Succeeding in the region’s fragmented market

However, Abbondandolo stressed that simply establishing a fintech office in the emirate does not guarantee success in the wider region. 

“The Middle East region is also very fragmented. From a regulatory perspective, from a currency point of view, from a monetary perspective. Saudi Arabia is completely different to Kuwait, for example. 

“Bahrain and Qatar are next to each other, but also completely different. If a global player is setting up a company in the UAE and they say they are entering the Middle East, that’s not accurate.”

From a regional expansion perspective, Checkout has acquired a footprint in nine different countries across MENA including Oman, Jordan and Egypt.

“We’ve been in the region for 10 years and we are strongly present in every single country we operate in,” Abbondandolo said.
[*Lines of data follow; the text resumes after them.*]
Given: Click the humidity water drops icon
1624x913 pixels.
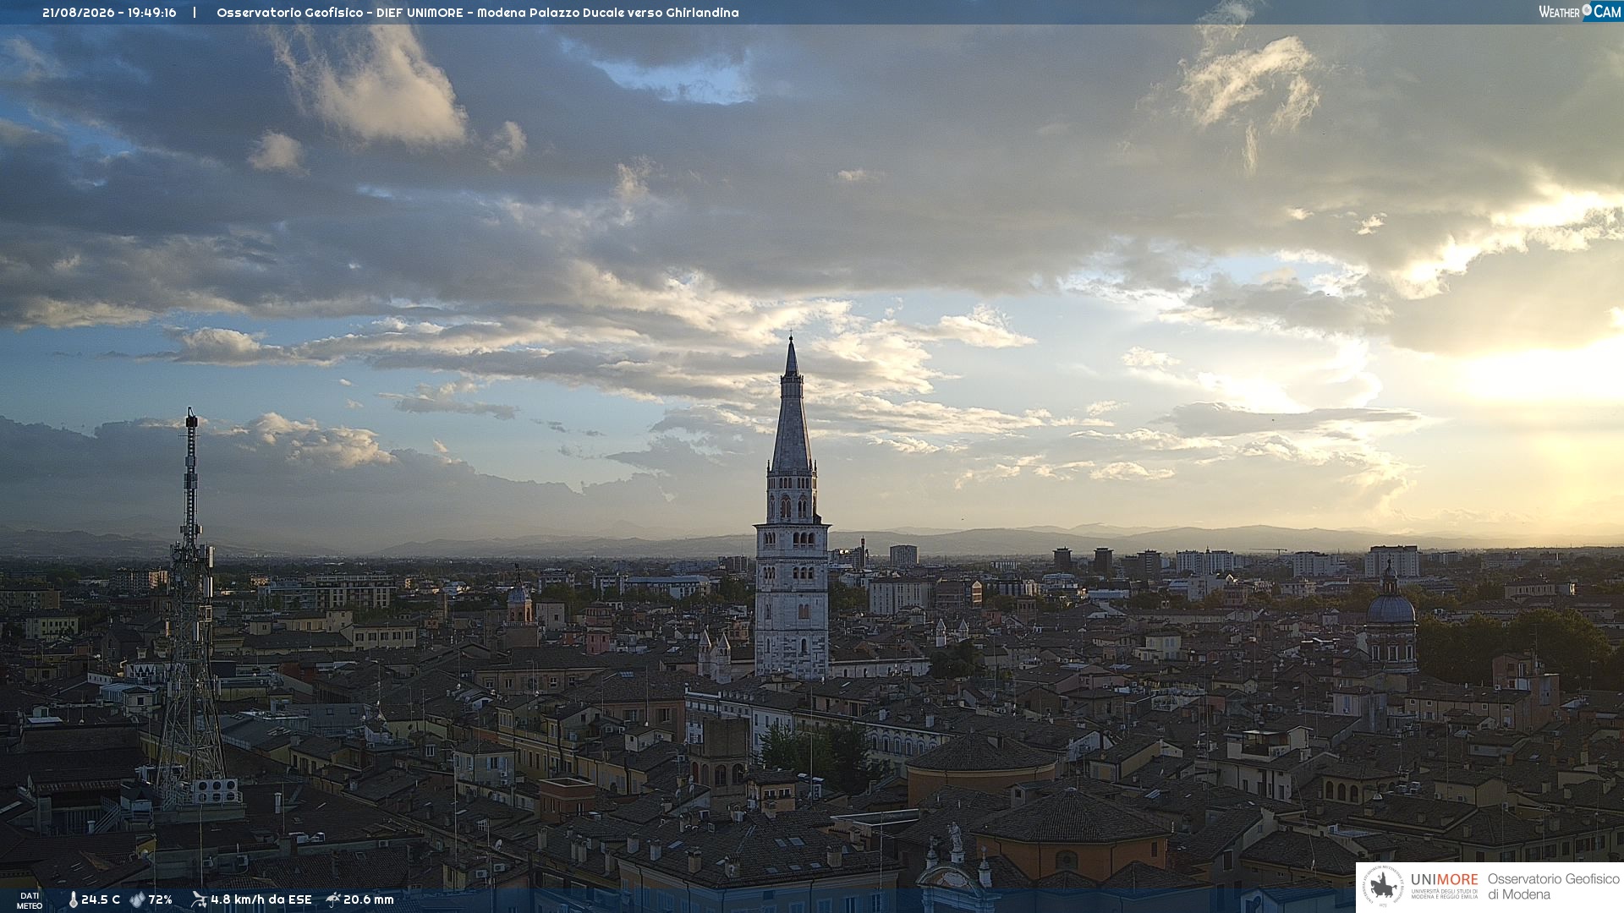Looking at the screenshot, I should click(137, 899).
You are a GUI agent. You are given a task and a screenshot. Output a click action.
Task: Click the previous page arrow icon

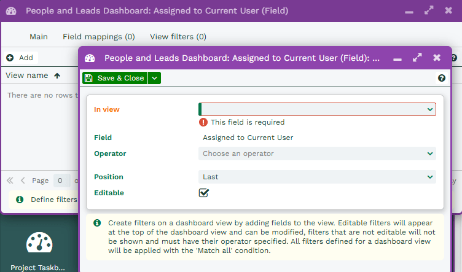(23, 181)
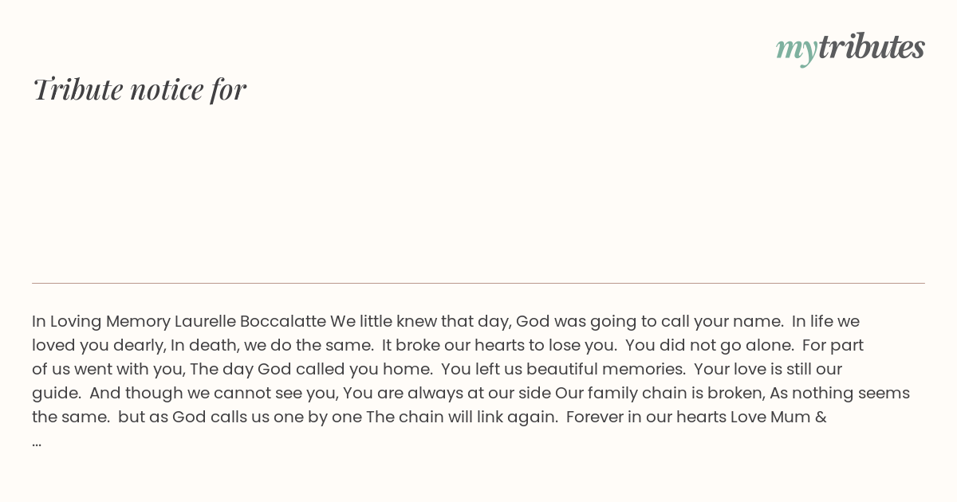
Task: Click the phrase "Forever in our hearts"
Action: click(x=647, y=417)
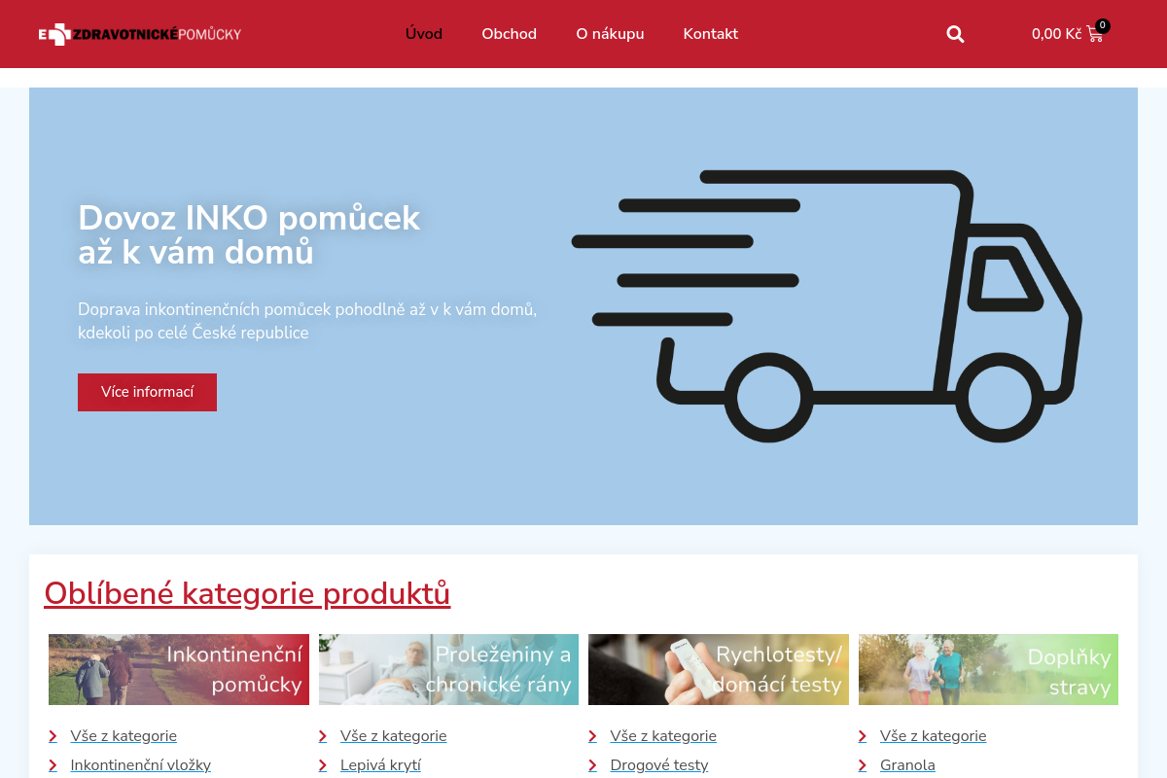Click chevron beside Inkontinenční vložky
Image resolution: width=1167 pixels, height=778 pixels.
tap(53, 765)
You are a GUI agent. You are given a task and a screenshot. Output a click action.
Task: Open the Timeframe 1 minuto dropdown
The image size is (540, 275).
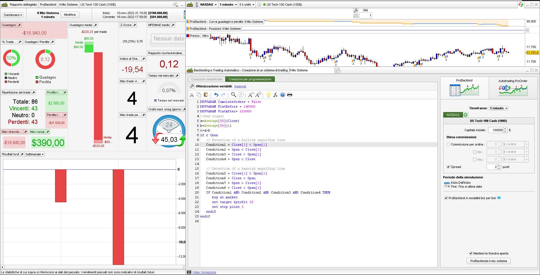pos(498,108)
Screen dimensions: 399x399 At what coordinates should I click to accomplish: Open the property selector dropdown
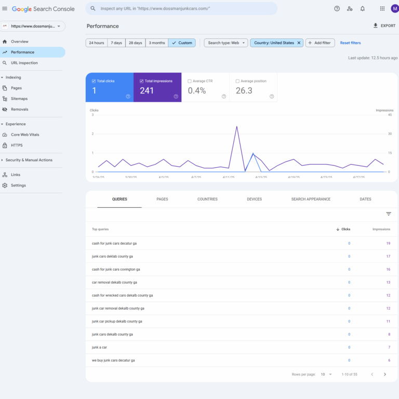pyautogui.click(x=33, y=26)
Valued at $40 billion, Checkout has sealed deals with some of the region’s largest enterprises.

Careem, Carrefour, Deliveroo, OSN, Talabat, Extra, Instashop and Vox Cinemas, as well as global names such as Netflix and Pizza Hut are its customers. 

The company also contributes to the payment stack of several fintech unicorns such as Klarna and Revolut.
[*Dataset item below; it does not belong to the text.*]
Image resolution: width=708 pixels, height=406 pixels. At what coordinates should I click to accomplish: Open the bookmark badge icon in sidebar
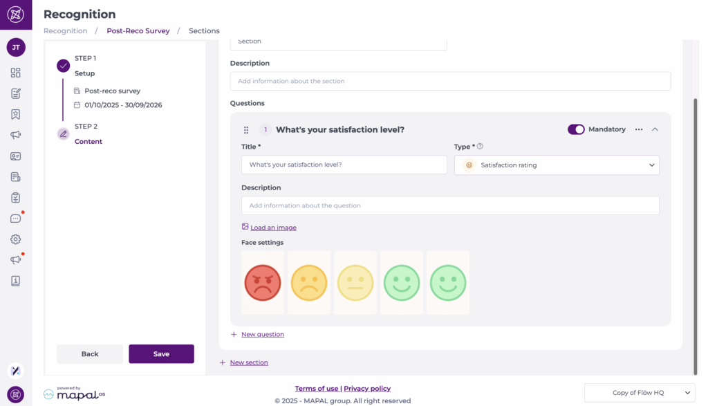[x=15, y=114]
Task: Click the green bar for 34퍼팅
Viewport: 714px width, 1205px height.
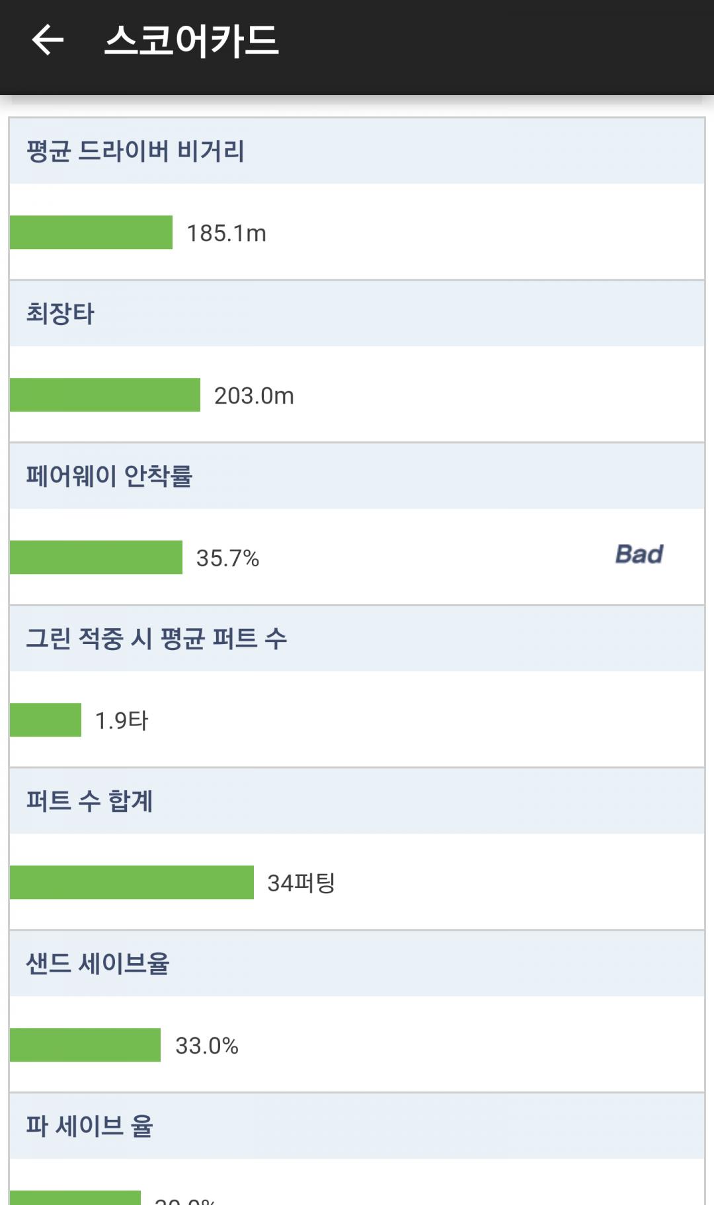Action: tap(132, 883)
Last year, it posted an almost 75 percent year-over-year increase in payment processing volumes for the MENA region last year.
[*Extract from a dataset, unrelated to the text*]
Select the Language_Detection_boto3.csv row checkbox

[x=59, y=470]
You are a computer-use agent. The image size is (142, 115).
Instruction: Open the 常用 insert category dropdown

In its 2021 MENA report, Checkout said approximately 83 percent of consumers said they would maintain, or increase, their current level of e-commerce spending into 2022, compared to 47 percent in 2020.

The growing popularity of digital over paper, accelerated by the Covid pandemic, has directly fed into Checkout’s success, both globally, and in the region.

e-commerce fuels the move away from cash

Cash-on-delivery (COD) was once considered the biggest obstacle to e-commerce in the UAE and wider MENA region. 

But today, even those who used to prefer the feel of hard currency in their hand are changing their mind about how they pay at the door, causing operational challenges for vendors.

“Merchants are asking me ‘how can you help me to convert people who select cash as a payment method, but then on delivery they want to change to a card?’,” Remo Giovanni Abbondandolo, senior vice president for MENA at global payments processor, told AGBI.

“This is the trend I’m hearing about from logistics companies, retailers and food platforms.”

According to a survey commissioned by Checkout, only 20 percent of consumers in the UAE currently use COD as a payment method for online purchases, in comparison to 40 percent in 2020.

Round-the-clock liquidity

Abbondandolo said the next frontier in digital payments in the region will be the dive into crypto.

In June, Checkout said it would start making round-the-clock payments to merchants in some of its markets using stablecoins, increasing access to cashflow, and significantly reducing operational complexity.

The startup will allow businesses to accept and make payments in USD Coin, a popular stablecoin pegged to the US dollar in partnership with cryptocurrency firm Fireblocks.

With a turnover of more than $50 billion, the USDC is the second largest stablecoin in the world.

Merchants will be able to make payments even on weekends and holidays, which is currently not possible with fiat currencies.

“Regional merchants in the region were already messaging me an hour after the announcement, so the interest here is extremely high. Web 3.0 companies but also legacy retailers are asking for this,” Abbondandolo said.

“If you are a crypto company or working in Web 3.0, and then you have to rely on T+3 payout, cut off time at 3pm on Friday, all these old school things cannot stick. Why can’t it be instant? And that’s the problem we’re solving right now.”

“As crypto begins to be regulated in the UAE and crypto platforms are setting up shop, we will also look to offer this solution in the UAE. We might be able to do a pilot this year in the UAE, before we launch officially to the market.”

He added: “Payment is not a static industry. Crypto is going to be in our lives more and more. In the metaverse, will you pay by card? Probably not.”